Quels éléments nouveaux, factuels ou d’analyse, apportez-vous sur le 17 octobre, dans votre livre ?
Jim House : Neil MacMaster et moi avons considéré que la focalisation sur le nombre des tués du 17 octobre avait appauvri notre compréhension des causes, du déroulement et des séquelles de l’événement. Toutefois, la question est tellement importante qu’on ne pouvait l’ignorer.

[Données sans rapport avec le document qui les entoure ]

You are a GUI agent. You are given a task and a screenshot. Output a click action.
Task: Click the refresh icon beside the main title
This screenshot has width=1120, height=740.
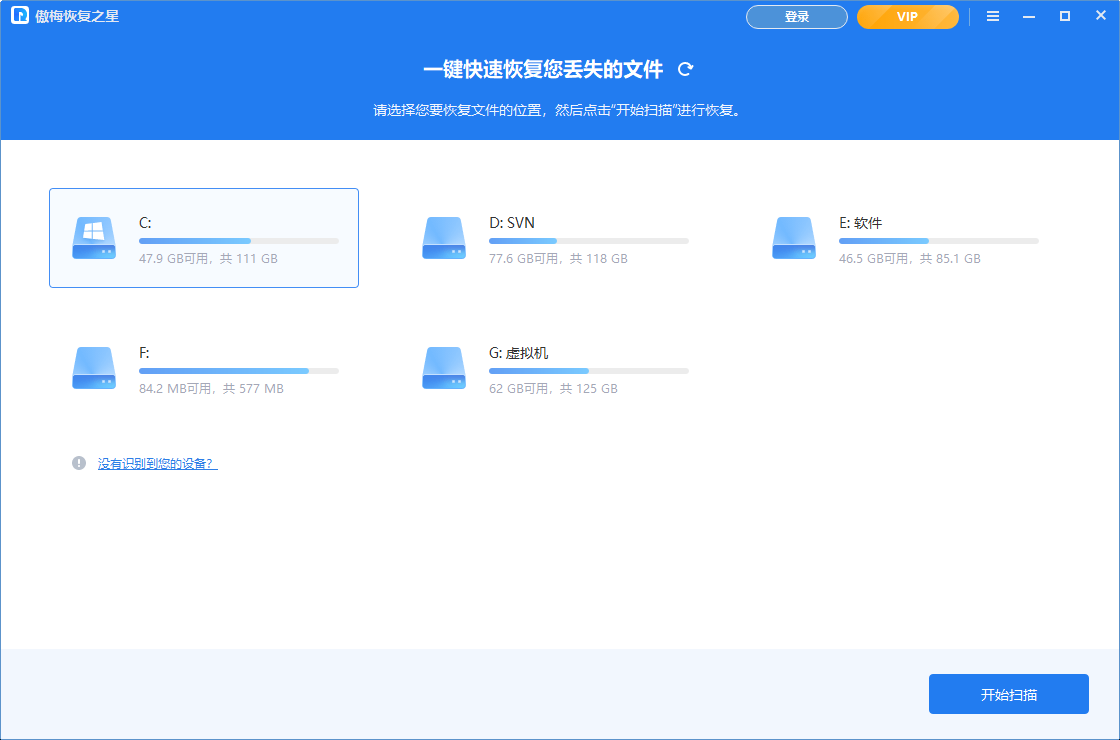coord(685,69)
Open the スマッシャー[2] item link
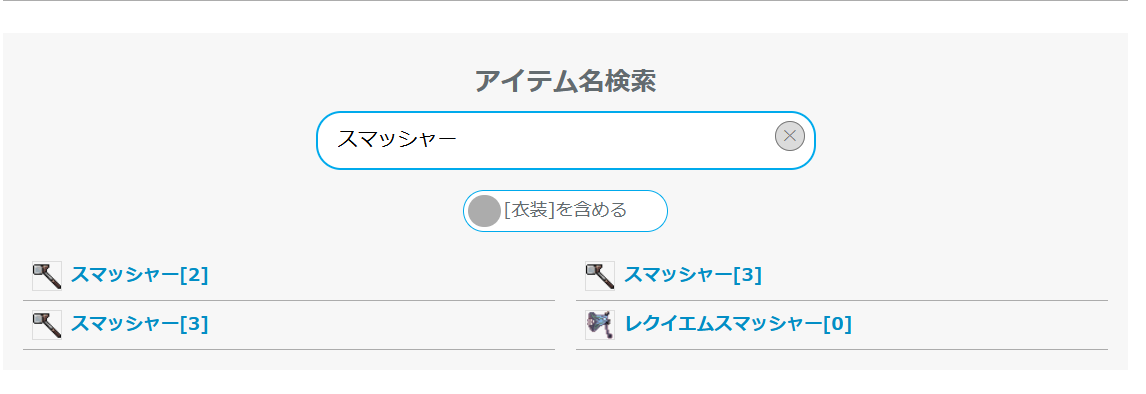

Mais on a plutôt voulu intégrer la question du bilan des morts dans le cadre de notre problématique générale, à savoir le souci de repenser les repères chronologiques de l’événement pour situer la violence policière du 17 octobre comme paroxysme d’une violence qui a certes culminé cette nuit-là, mais qui s’est étendue sur les mois de septembre et d’octobre 1961. à ce titre, nous avons pu estimer à au moins 120, le nombre d’Algériens assassinés par la police en région parisienne durant ces deux mois, et le nombre est certainement plus élevé. Nous avons étudié la violence de l’automne 1961 dans le cadre d’un système répressif extrêmement dur mis en place à partir de 1958 et que nous appelons « terreur d’état », système planifié qui cultive la violence et la peur de celle-ci afin de mater toute résistance. En même temps, nous sommes remontés plus loin encore pour comprendre comment certaines méthodes répressives en cours en Algérie et au Maroc ont pu inspirer le système de lutte contre le FLN mis en place à Paris. Et puisque la focalisation sur le nombre des morts a eu tendance à rester trop près des événements sur le plan chronologique, nous avons souhaité retracer l’histoire de la mémoire d’octobre 1961.
Pouvez-vous décrire les conditions de « survie » du souvenir du 17 octobre, avant sa résurgence dans les années 1980 ? On a longtemps cru que la mémoire des familles immigrées était essentielle, or vous décrivez un souvenir porté par les milieux politiques…
Jim House : Beaucoup reste à étudier sur la transmission ou la non-transmission de la mémoire du 17 octobre dans les familles algériennes. Cela dit, nous avons pu identifier une grande réticence à parler du 17 octobre dans le cadre familial algérien avant les années 1980 voire 1990, et cela pour de multiples raisons : peur, traumatisme, souci de ne pas compromettre l’attitude des enfants vis-à-vis de la société française, absence de relais mémoriels… Toutefois, pour les ancien-nes manifestant-es, silence ne veut pas dire oubli. Et le souvenir du 17 octobre a sans doute circulé entre ami-es et ancien-nes militant-es dans les espaces « semi-publics » que sont les lieux de sociabilité de l’émigration algérienne (cafés-restaurants, foyers, hôtels, hammam). Après mai 1968, les milieux d’extrême gauche en France ont constitué un vivier pour la transmission de cette mémoire aux jeunes militant-es d’origine algérienne (et plus généralement maghrébine), ayant grandi en France ou bien venu-es en France pour étudier : c’est ainsi que le 17 octobre 1961 refait surface en 1983-84 lors des grandes mobilisations antiracistes, redynamisant le souvenir du massacre. Quoi qu’il en soit, pour la société française dominante, toutes ces manifestations mémorielles sont restées quasi-inaudibles jusque dans les années 1990.